Recently the Advisory Committee on Immunization Practices at the Centers for Disease Control (CDC) recommended that boys aged 11-12 be vaccinated against HPV, a recommendation already in place for girls. It also recommended that boys aged 13-21 received “catch up” doses if they were not vaccinated already. I’m not going to discuss the safety and efficacy of vaccines in general- mostly because I don’t have enough room- but Seattle Mama Doc has wonderful posts about this topic in her blog. This post is specifically to address the issues raised by recommending HPV vaccine for male pre-teens and teens.


 What’s HPV?

  • HPV is short for Human Papilloma Virus, which is an umbrella term for different virus strains with different effects on the body. HPV can lead to anything from a wart on your hand to cancer.
  • HPV is divided into different types by numbers. For example, HPV Type 1 causes plantar warts, while HPV Type 16 can cause cancer in the mouth, cervix, anus, and genitalia. There are over 120 types.

What Type Does the Vaccine Prevent?

  • There are two vaccines out there, but the one most commonly used (at least in this area) is Gardasil. It prevents contraction of HPV Type 6, 11, 16, and 18.
  • Type 6 & 11 cause the majority of genital warts, and 16 & 18 cause the oral, cervical, anal, and genital cancers mentioned above.
  • The HPV vaccine is given early (age 11-12) because the benefit of the vaccine is reduced once someone has been sexually active and possibly exposed.

Why Should Boys Get The HPV Vaccine?

  • In boys, the HPV vaccine can prevent (or at least greatly lower the risk of) genital warts, HPV-related anal/ genital cancers, and HPV-related oral cancers.
  • It also prevents boys from carrying and transmitting HPV to their female sexual partners.

What Are the Dangers of the HPV Vaccine?

  • About 10% of vaccine recipients will get a mild fever, 3% report itching at the shot site, and 2% have a moderate fever.
  • Dizziness, nausea, and headache have also been reported.
  • A common effect of any vaccine in this age group is fainting; this isn’t related to the HPV vaccine specifically. You can read more about this reaction here.
  • o.ooo5% of Gardasil vaccinations have resulted in adverse events reported to the CDC & FDA. However, even those adverse events are not proven to be caused by the vaccine. (If I get HPV, and contract a cold virus around the same time, I will have sneezing and coughing after the vaccine- but not because of the vaccine.)
  • To date, there is no scientific evidence that the HPV vaccine has caused any deaths or serious adverse events.

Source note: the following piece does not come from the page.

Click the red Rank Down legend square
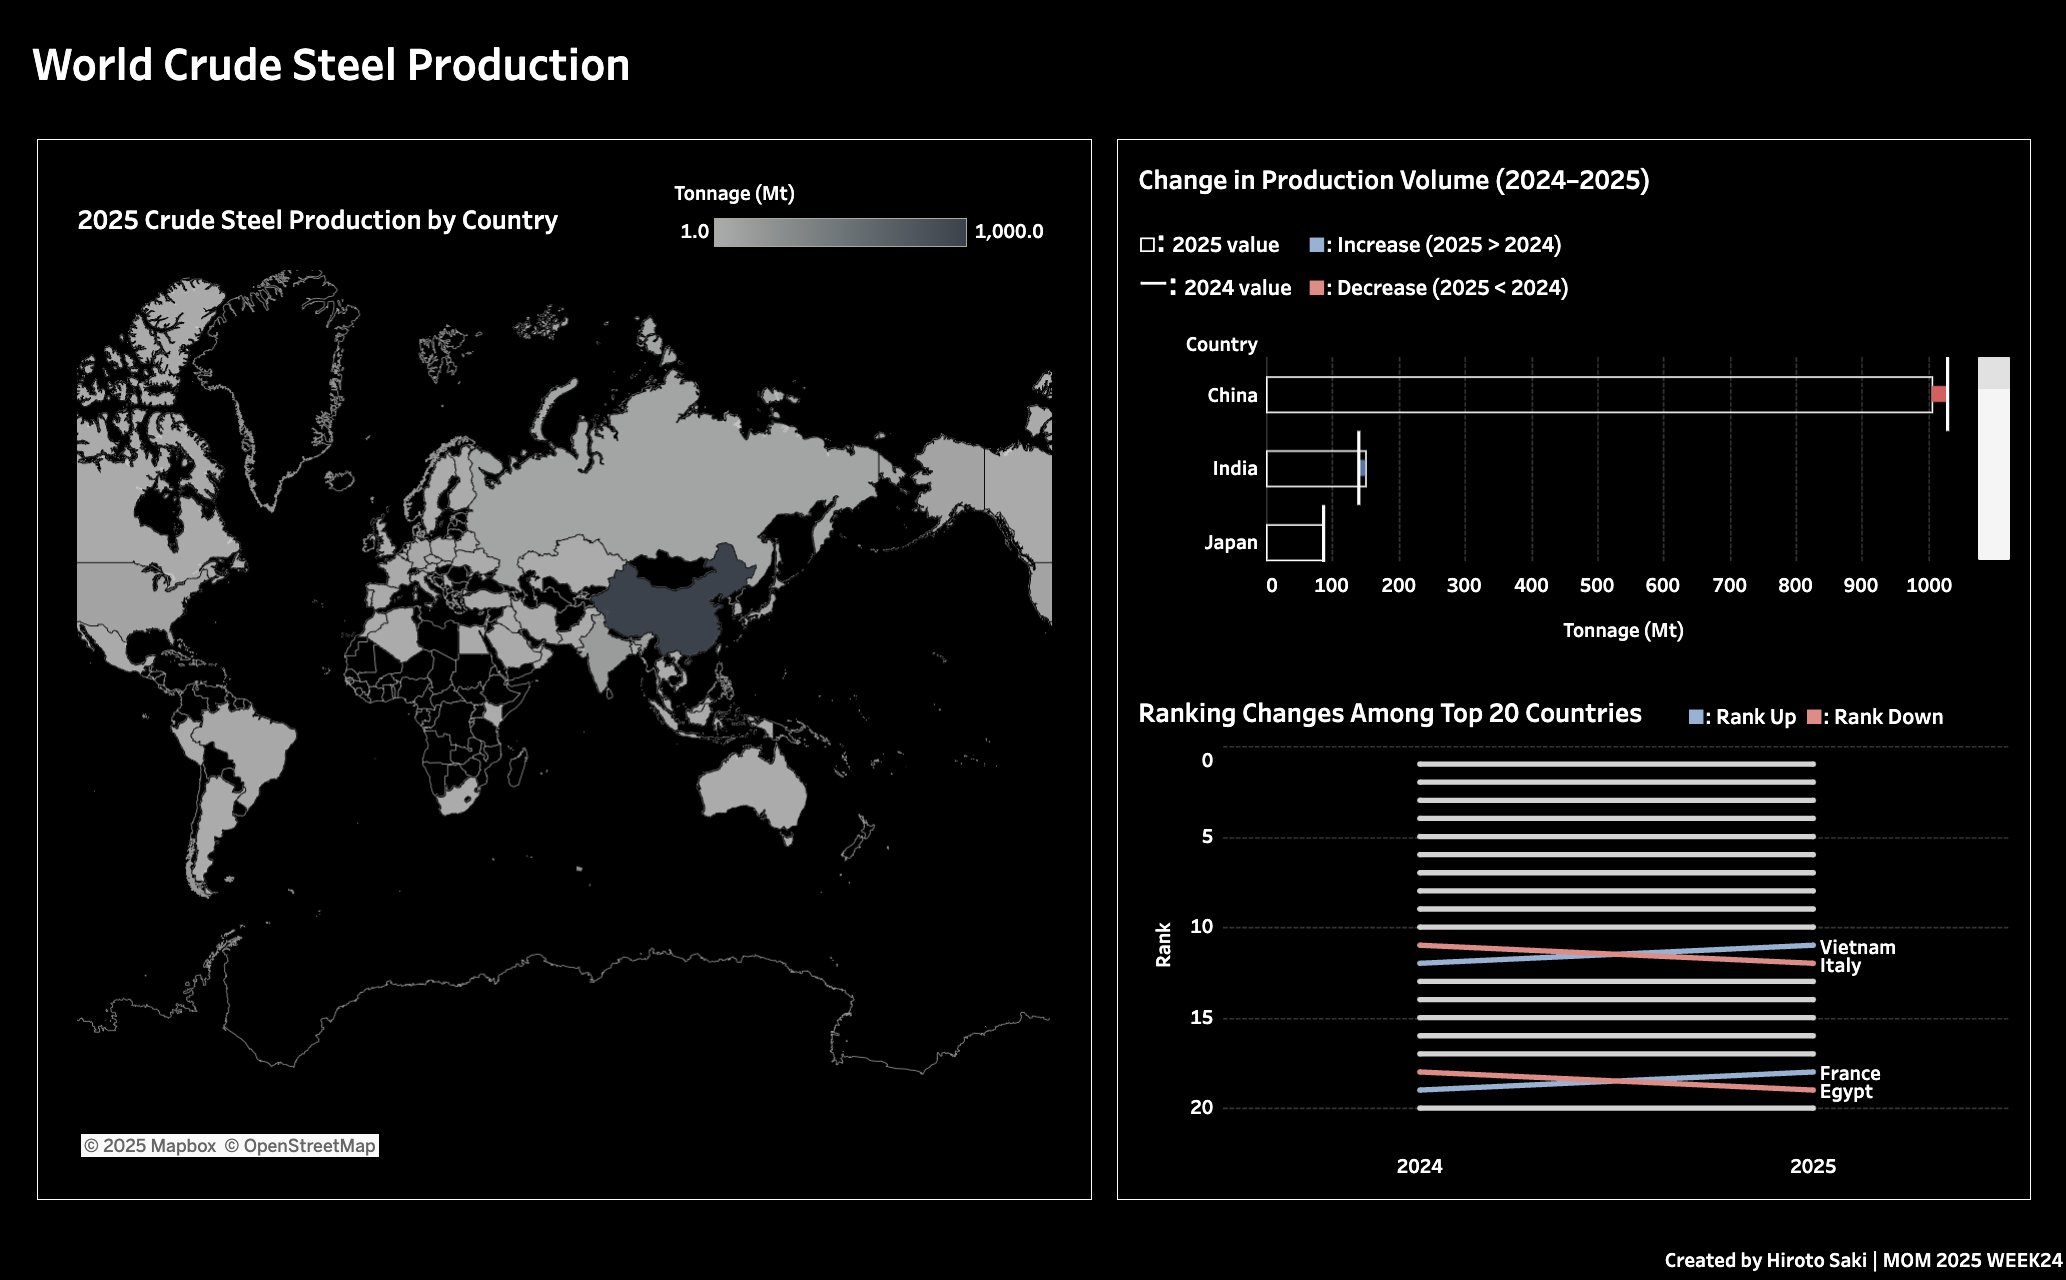 pos(1814,717)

What Are the Dangers of HPV Infection?

  • Oral cancer: Oral cancers in non-smokers have tripled over the last 20 years, mostly due to the effects HPV.  Some researchers are predicting that rates of HPV-related oral cancer will be more common than HPV-related cervical cancer in a decade.  Oral HPV can be passed by oral sex.
  • Penile cancer: This is a quite rare, but obviously unpleasant and painful cancer that has been linked to HPV infection.
  • Genital warts:  Genital warts are not fatal. However, treatment can be painful and costly, and it’s an embarrassing condition to have to disclose in a relationship.  As a teen once said to us, “I don’t want warts on my junk!”
  • Anal cancer: It is estimated that 85-90% of anal cancers are linked to HPV infection. There is a higher risk for people having receptive anal intercourse.
  • Cervical cancer: A man who has been vaccinated against HPV will not contract and pass on certain types of HPV to his sexual partners. With current low HPV vaccination rates for girls, this can be significant in preventing a future partner from having cervical cancer.

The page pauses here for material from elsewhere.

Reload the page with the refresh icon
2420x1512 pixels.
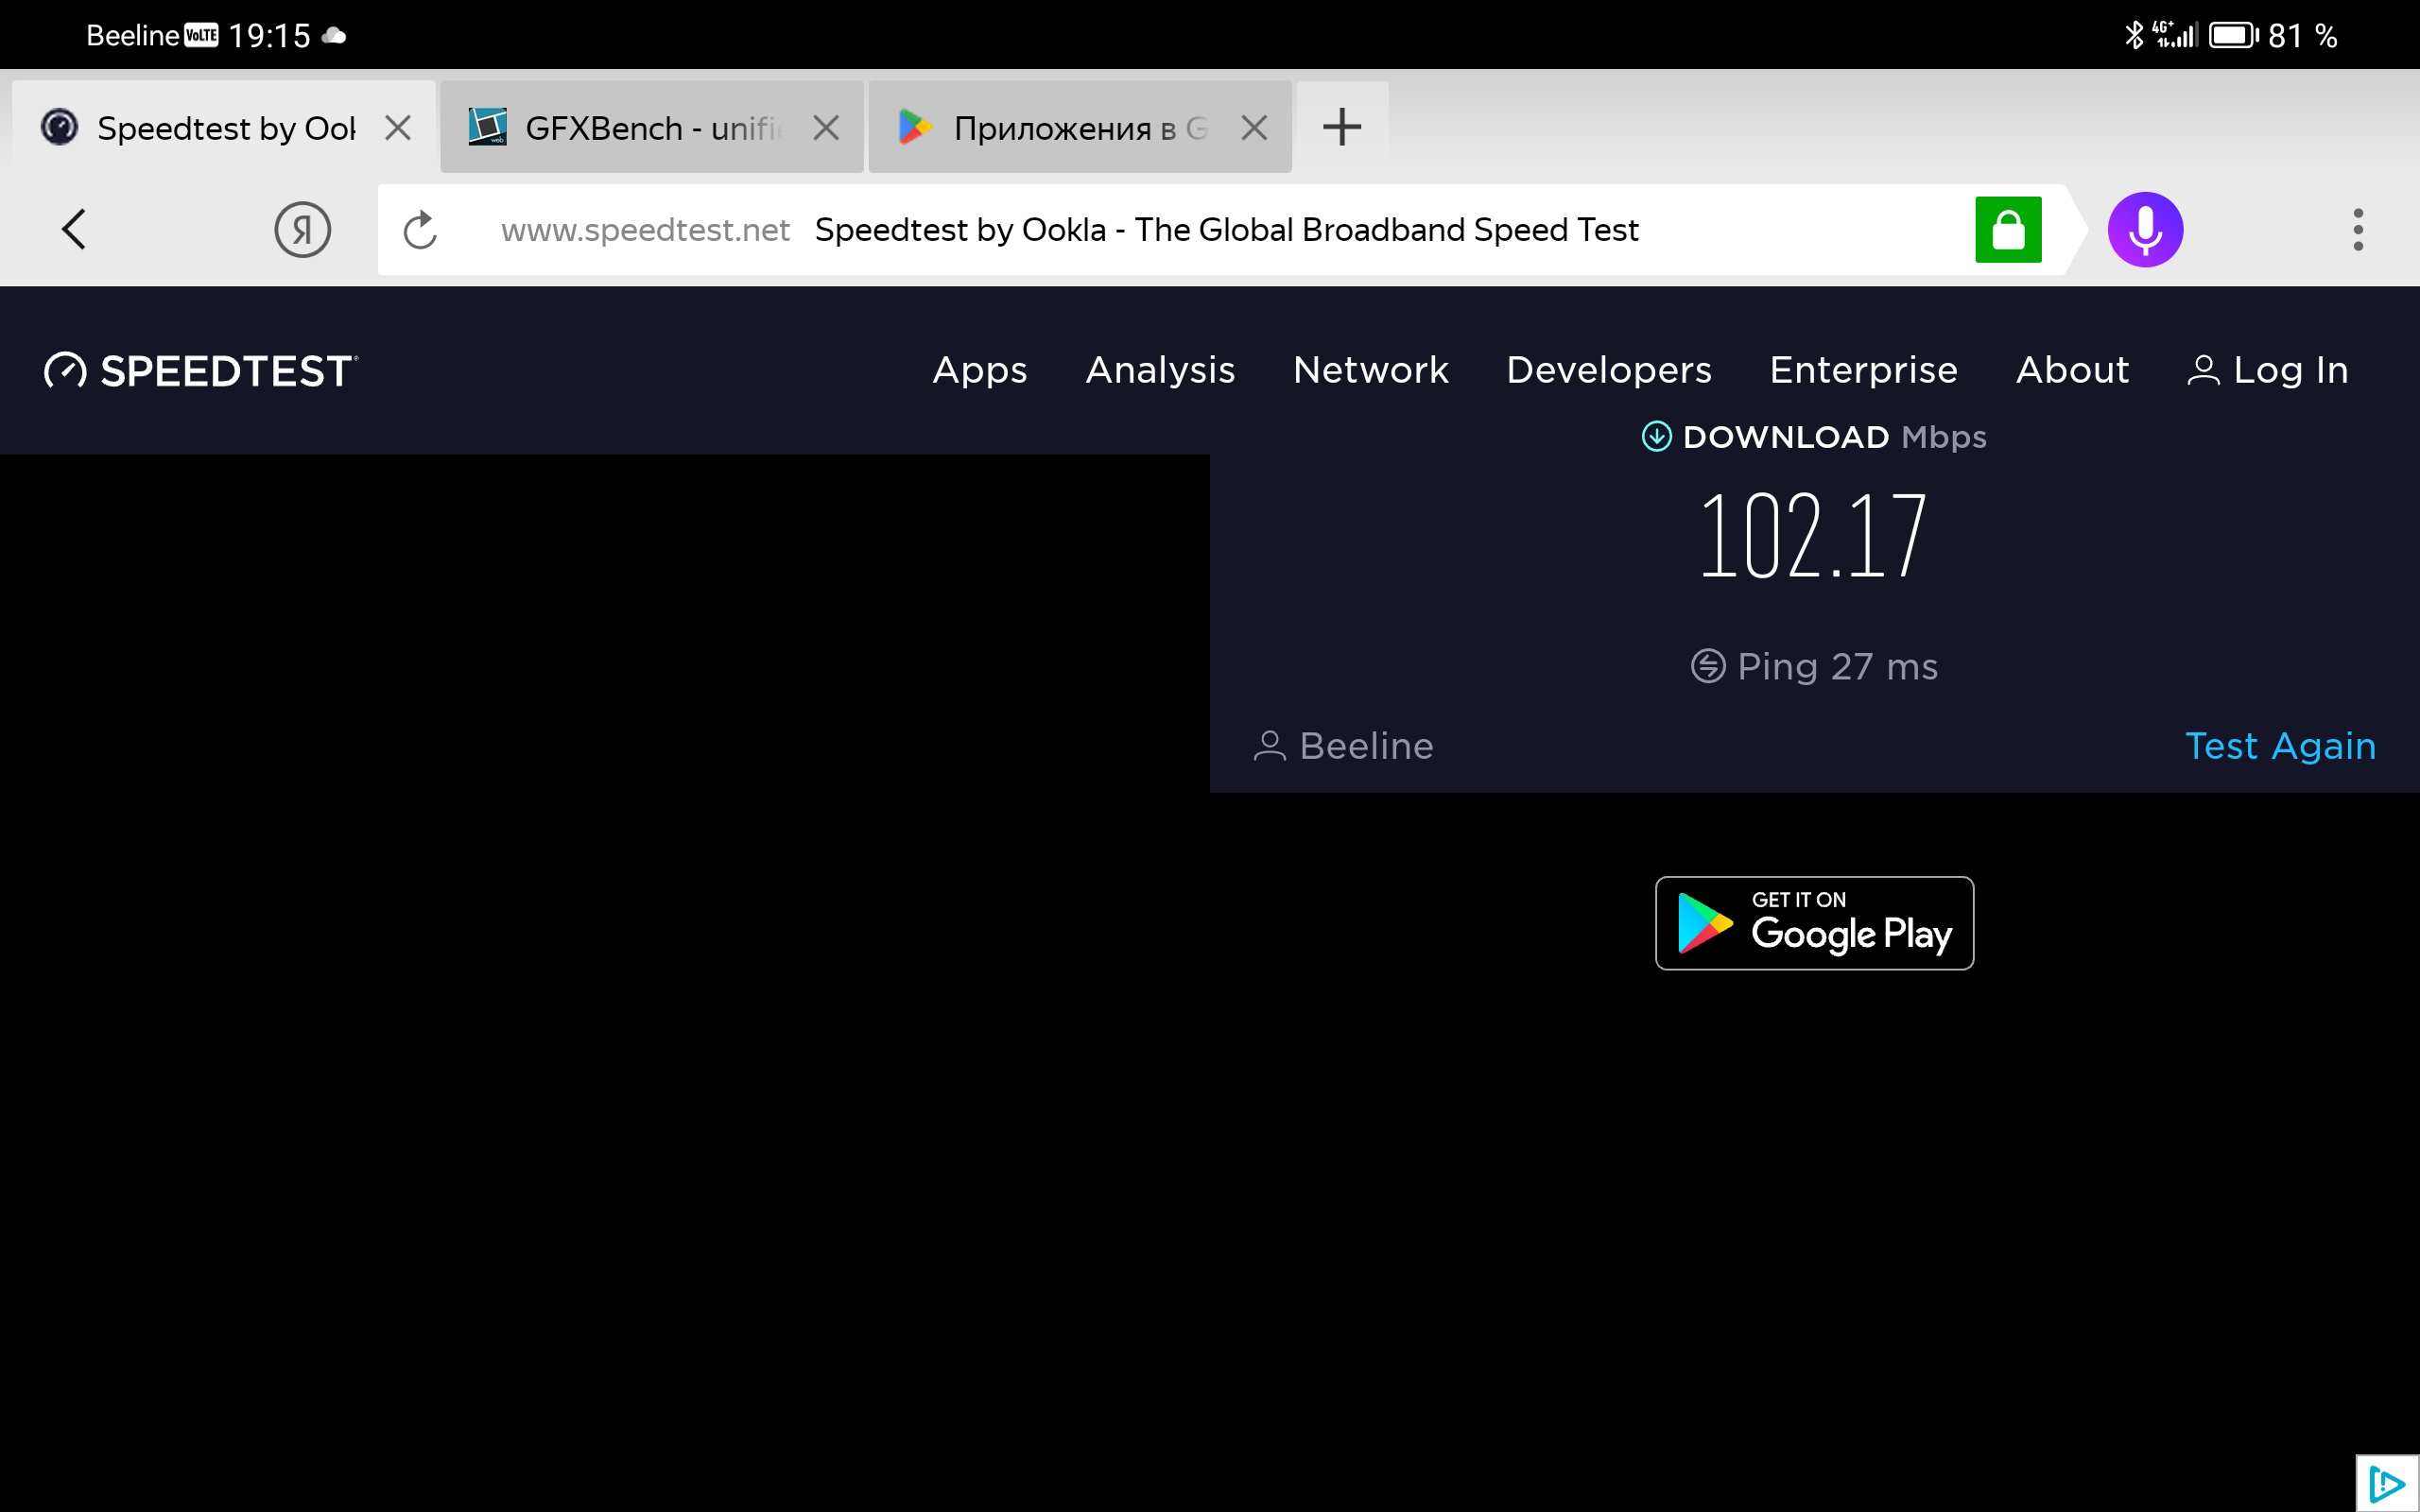pos(420,230)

Can’t People Just Have Safer Sex?

  • While condoms work very well at preventing transmission of certain STDs in a sexually active population, they are not great protection against HPV.
  • HPV exists on surfaces that condoms don’t cover, and can be passed between sexual partners even when condoms are in use.

What About Abstinence?

  • Someone who is truly sexually abstinent is unlikely to catch HPV type 6, 11, 16, & 18.
  • Remember that some teens don’t consider oral sex (and sometimes even anal sex) to be “real sex”, so they may be abstinent by their standards, but still at risk for infection by ours.

So Should I Vaccinate My Male Teen or Pre-Teen?

  • As a health care worker, I usually recommend following CDC guidelines. That said, if you’re on the fence, I’ll wager your primary care provider would be happy to discuss this with you.
  • Bring your pre-teen or teen along so they can get the information and be involved in the decision as well.

This is a big topic to address in a short space, and I’m already way over my word count! Please ask any questions or give opinions below.